Carline has kindred spirits in that regard, for sure. When she spoke recently to a local women’s club, one member asked her to set a mystery inside the venue — and within moments, the women were brainstorming about possible locations for the victim’s remains.

For others with similar imaginations, Carline will join 17 other female mystery authors at the first Ladies of Intrigue conference Saturday at the Hotel Huntington Beach. The daylong event includes lunch, book signings and seminars, plus panel discussions on international plots, strong female characters and the importance of setting.

While Carline will give the introduction Saturday, the featured speaking slots will go to Carolyn Hart, author of the “Death on Demand” series, and Rhys Bowen, an English author with three series to her credit.

So what kind of personality spawns a mystery author? Jill Amadio, a Dana Point resident who will appear on the character panel, credits her work to innate curiosity.

“I think we like puzzles,” she said. “My book is a cat-and-mouse game with the murderer and the sleuth — the amateur sleuth. It’s fun to see where it goes. Some of us don’t always know, until we start writing the mystery, where it’s going to go. Sometimes things will show up on my computer screen, and I’ll look at it and think, ‘Oh, that’s interesting.’”

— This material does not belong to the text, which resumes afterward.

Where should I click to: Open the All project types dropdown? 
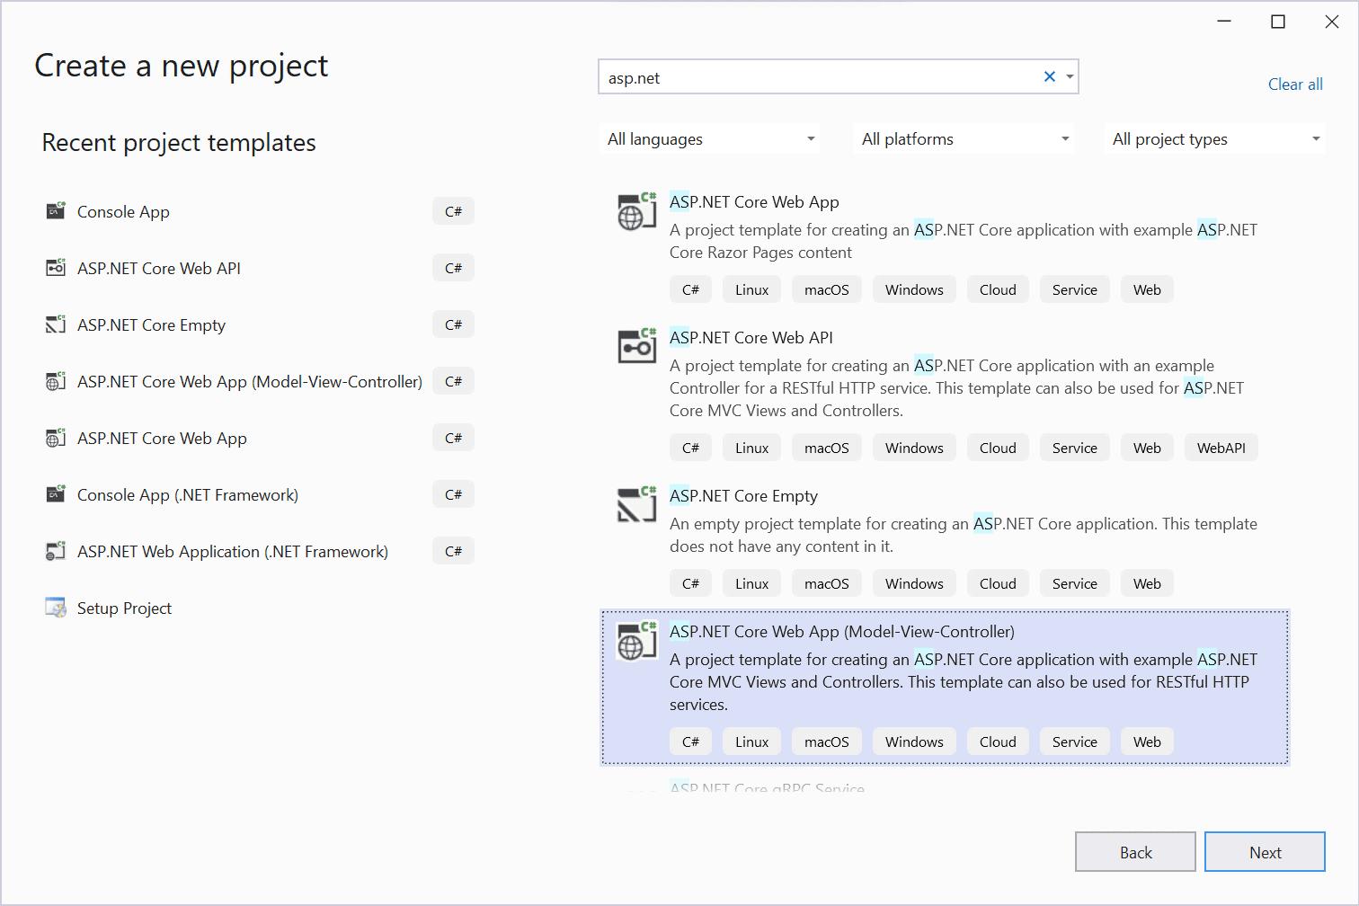[x=1213, y=138]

For Amadio’s latest novel, “Digging Too Deep,” she did research by driving to the Southern California locations where the action takes place. One of those settings came naturally: Balboa Island, renamed Isabel Island in the book, was Amadio’s home for 12 years.

“After a couple years, I realized there was no crime on the island,” she said. “So I thought, ‘Let’s put a murder there.’”

The board of Sisters in Crime Orange County, a mystery writers society that meets monthly in Irvine, conceived Ladies of Intrigue as a complement to Men of Mystery, an annual event that spotlights male authors. Ironically, that event was founded by a woman, Joan Hansen, who founded the Literary Guild of Orange County’s Festival of Women Authors and wanted to launch an event that focused on men instead.

Hansen, who also serves on the committee for Ladies of Intrigue, helped line up some of the authors. Is there a significant difference, then, between male and female mystery writers?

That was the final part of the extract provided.